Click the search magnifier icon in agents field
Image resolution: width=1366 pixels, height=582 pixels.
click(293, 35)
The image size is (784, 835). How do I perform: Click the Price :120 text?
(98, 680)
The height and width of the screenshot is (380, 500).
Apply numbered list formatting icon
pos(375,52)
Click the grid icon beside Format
* * *
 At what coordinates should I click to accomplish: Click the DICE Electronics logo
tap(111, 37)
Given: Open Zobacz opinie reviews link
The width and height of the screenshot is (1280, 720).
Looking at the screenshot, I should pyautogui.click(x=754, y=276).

What is required: The reply should hold only the lines of the listing above starting at the line containing "Apply numbered list formatting icon" and ending at the line containing "Click the grid icon beside Format", exactly as written.

Output of the task:
Apply numbered list formatting icon
pos(375,52)
Click the grid icon beside Format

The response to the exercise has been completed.